Updated: Jul 2, 2019
Imagine a little girl of about 7 or 8 years sitting outside a restaurant with a handful of balloons trying to convince people to buy them for a mere 30 cents. My family and I were sitting in chairs waiting outside the restaurant for our reservation when the little girl and I made eye contact. She was begging me to convince my mom or dad to buy a balloon. Regardless, I didn't know what to do and our name was called.
After dinner, the little girl came up to us and asked if we could buy her a roti (a common type of Indian flatbread). My heart just hurt so bad for her after that because not only did she need money, she was truly hungry. My mom always says that she wants to help all these people on the streets, especially children, but doesn't know what they will do with the money, which is a fair point. But, this little girl needed money for a meal which i'm guessing she hadn't had for a while. We tried to explain that we came from a restaurant where you couldn't buy bread like a grocery store. We wished that we had some leftovers that we could give her, but we didn't.
Eventually, my mom decided to buy a 20 rupee balloon (30 cents approximately), but didn't have exact change so just decided to give her a 50 note. I will never forget the look of pure gratitude and happiness on her face that night. This sweet girl had such wonderful manners despite the difficult circumstances she was in that she even asked me if I wanted another balloon, since we essentially paid for 2. I told her no thank you, please go use it to buy dinner. She again smiled at me and said thank you.
When we were walking towards the car my mom said, "We could've just given her the balloon back so that she could sell it to someone else and make some more money". I was like that's a smart idea, so I ran back to where she was sitting and told her exactly what my mom had told me. She was, again, so grateful and I felt like my family and I had done something that would make her life a little bit easier for the night.

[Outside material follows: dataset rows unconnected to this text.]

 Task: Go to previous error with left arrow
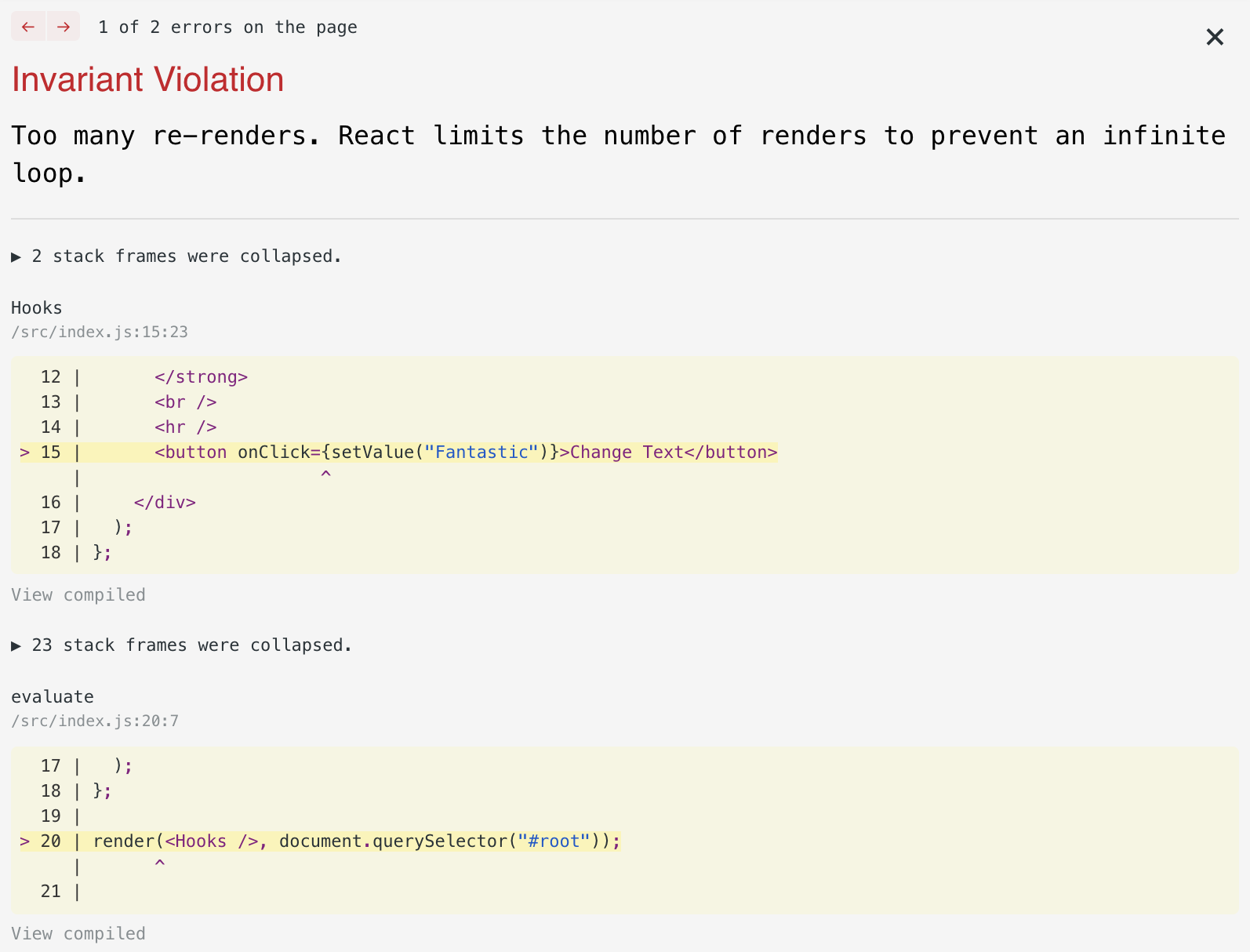click(28, 27)
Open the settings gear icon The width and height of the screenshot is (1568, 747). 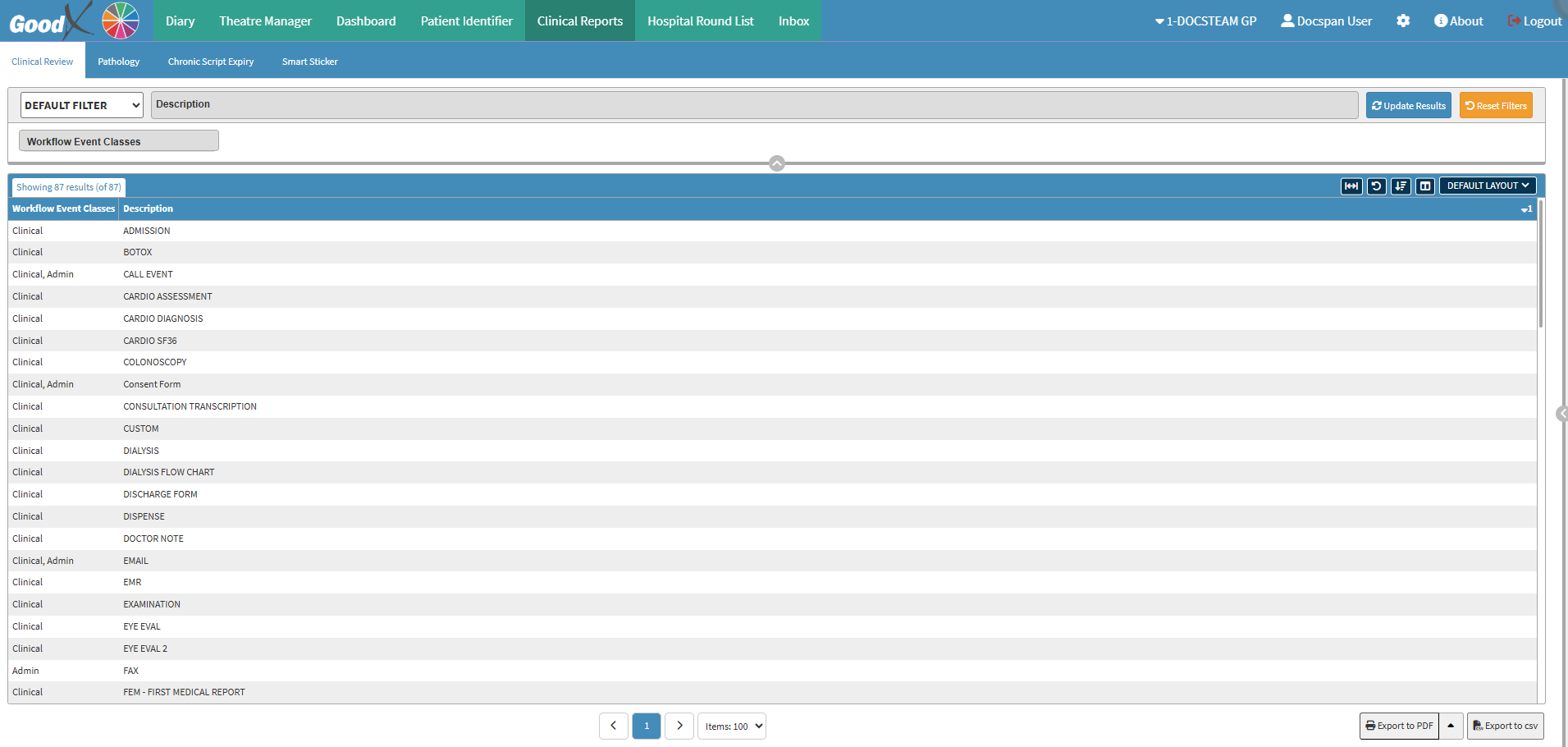[x=1403, y=21]
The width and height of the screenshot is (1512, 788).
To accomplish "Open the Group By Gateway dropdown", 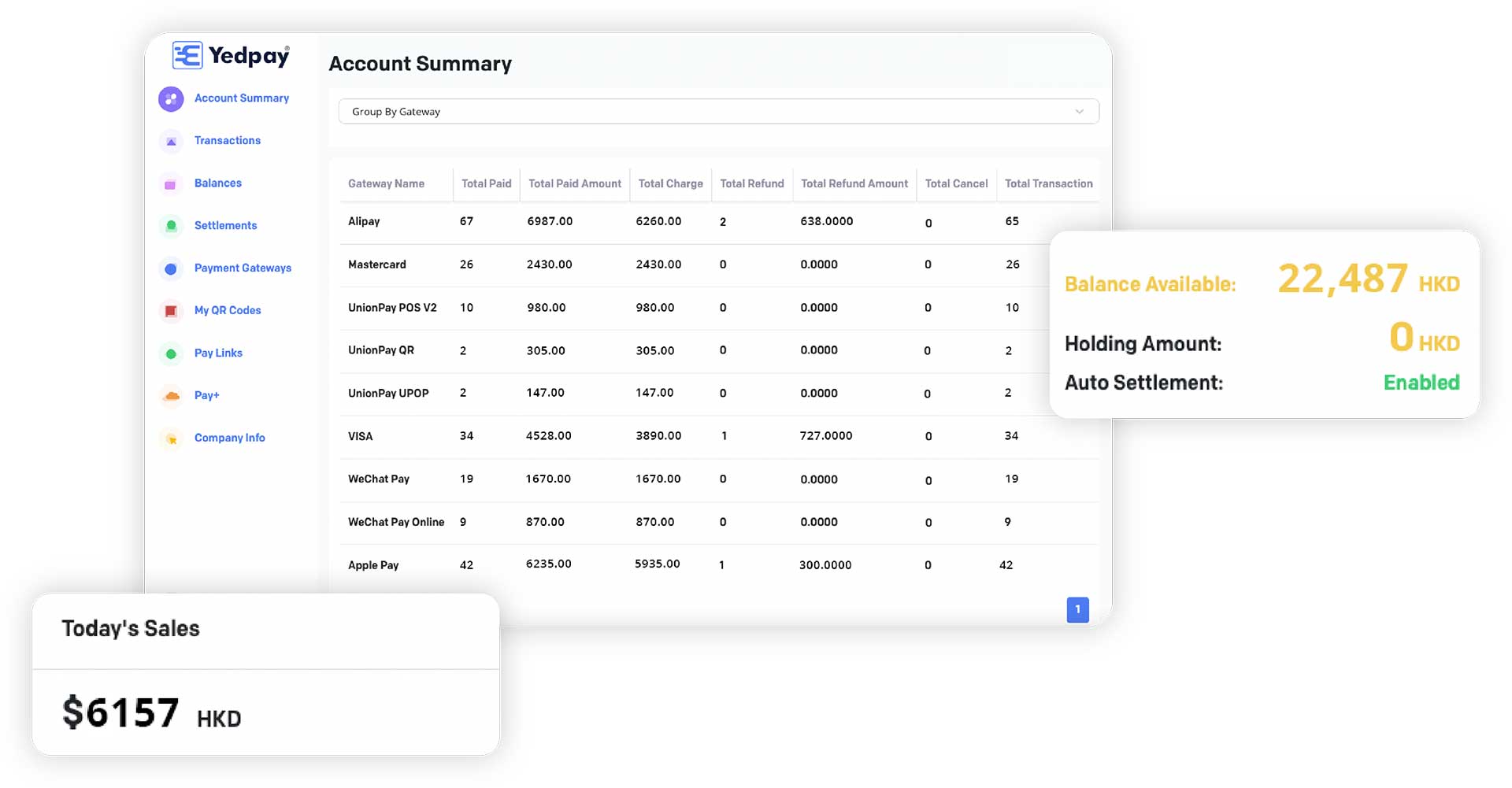I will click(x=709, y=112).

Despite the significance these random acts of kindness can have, these occurrences do not get at the root of the problem nor does giving money improve the situation of people on the streets long term. Organizations (NGOs as many are called in India) work towards tackling problems head on, whether it is poverty, specifically child poverty as described here, or other major issues like climate change, gender inequality, safety, etc.... These NGOs/ charitable foundations, specifically ones that work on the issue of child poverty, rely on government funds and/or donations in order to house, feed, and educate children whose parents either cannot take care of them, would need them to work instead of going to school, or for children who don't have parents at all. Taking care of these basic needs allow them to focus on school, build strong relationships, and eventually, to be self sufficient and successful adults.
I visited an organization like this called Aanchal while I was in Jaipur where a lady named Seema rents out a room and houses 32 orphan girls between the ages of 4-14, simply out of the goodness of her heart. She pays the rent, gives them food, and pays for their education because she truly wants to help reduce the number of impoverished children on the streets of India by giving them the opportunity to attain a good education. It was such an eye opening and fun experience and I was surprised to learn that despite living on opposite sides of the world and growing up in completely different circumstances, we had a lot in common. I think that the world is so lucky to have self-less people in the world like her who want to help the less fortunate because it's the right thing to do.